Consigne: D'après l'extrait sur les communautés amazoniennes, quel est aujourd'hui l'objectif principal de leurs membres ? Répondez en une phrase, s'il vous plaît.

─── Extrait du document

Le yuka est un élément de base essentiel dans leur alimentation, qu’ils ajoutent sur tous leurs plats. Nous assistons même à sa transformation : le yuka est tout d’abord broyé grâce à une machine, ce qui donne une pâte, qu’ils font ensuite sécher pour parvenir à des granulés (farine épaisse). Pour finir, ils le font griller dans un énorme « poêle à feu » pour faire évaporer toute l’humidité. Place à la dégustation !

Nous avons aussi la chance de découvrir auprès d’eux la pêche (à 5h du matin !), la culture de la fève de cacao ou encore la poterie. Une vie en totale harmonie avec ce que la nature leur offre.

Cette immersion nous confirme véritablement que les communautés amazoniennes sont pleinement autosuffisantes…

L’émergence d’un paradoxe, menace pour les communautés

Aujourd’hui, l’objectif principal des membres de ces communautés est d’offrir une vie plus confortable à leurs enfants. « Ils veulent leur donner la chance qu’ils n’ont pas eu ». Cette priorité s’inscrit notamment dans la volonté de payer des études aux nouvelles générations. « Ils économisent beaucoup dans ce but-là ».

──────
─── Matériel fourni

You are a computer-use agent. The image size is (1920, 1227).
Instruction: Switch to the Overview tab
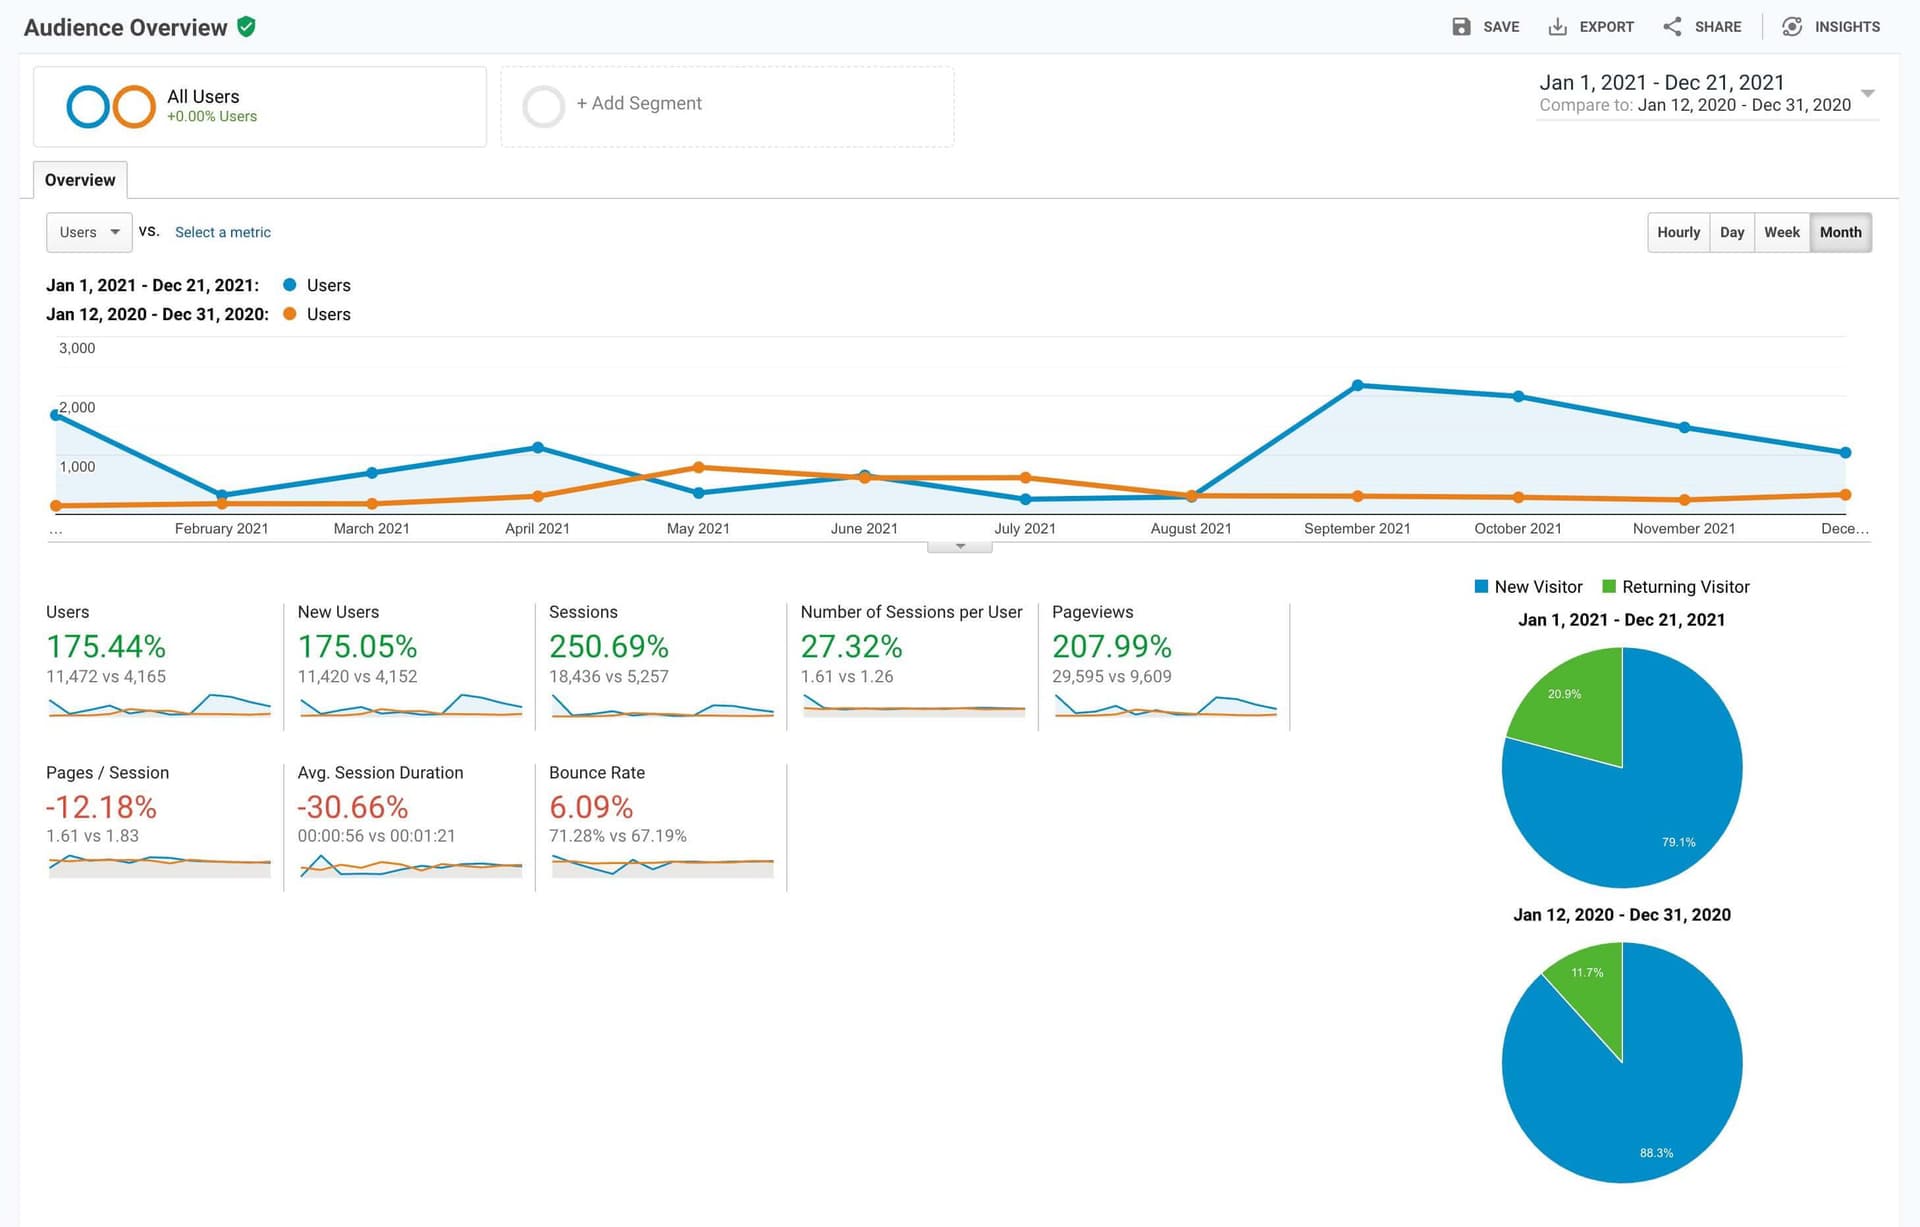tap(80, 180)
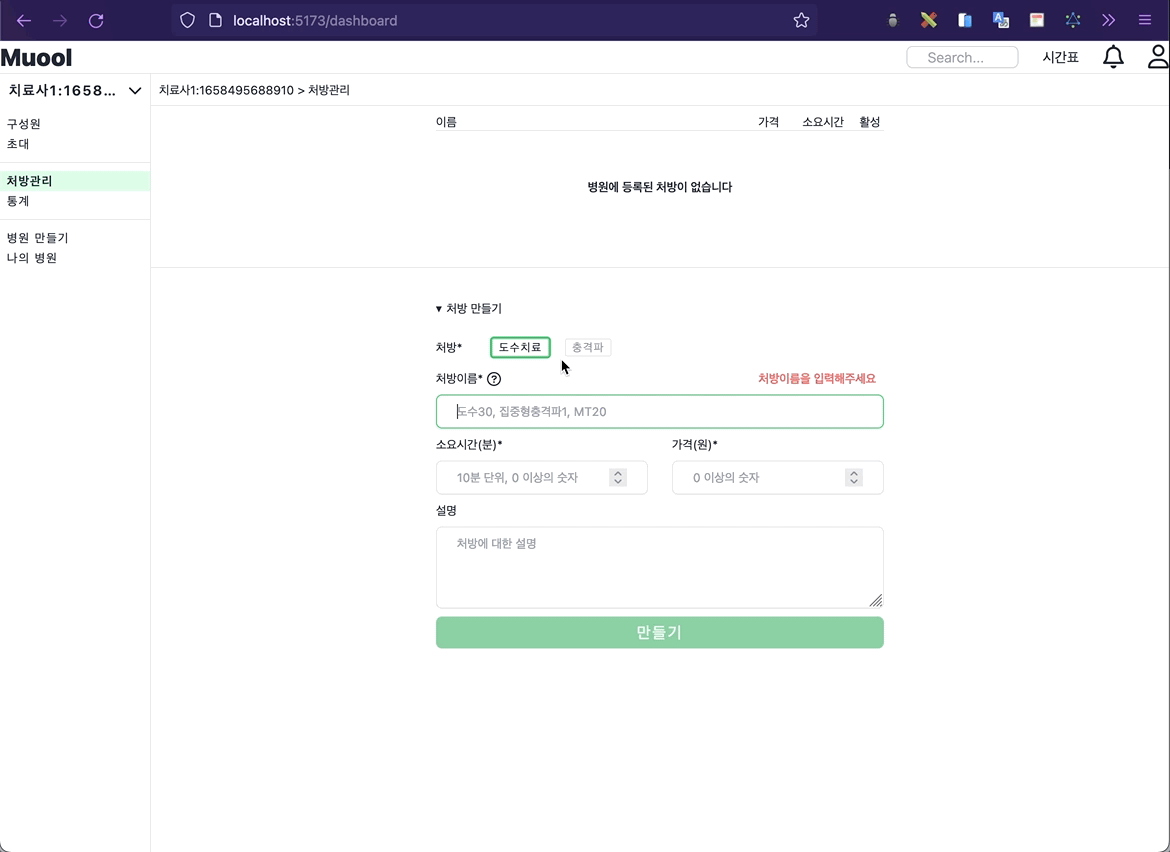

──────

Réponse rédigée: Leur objectif principal est d'offrir une vie plus confortable à leurs enfants.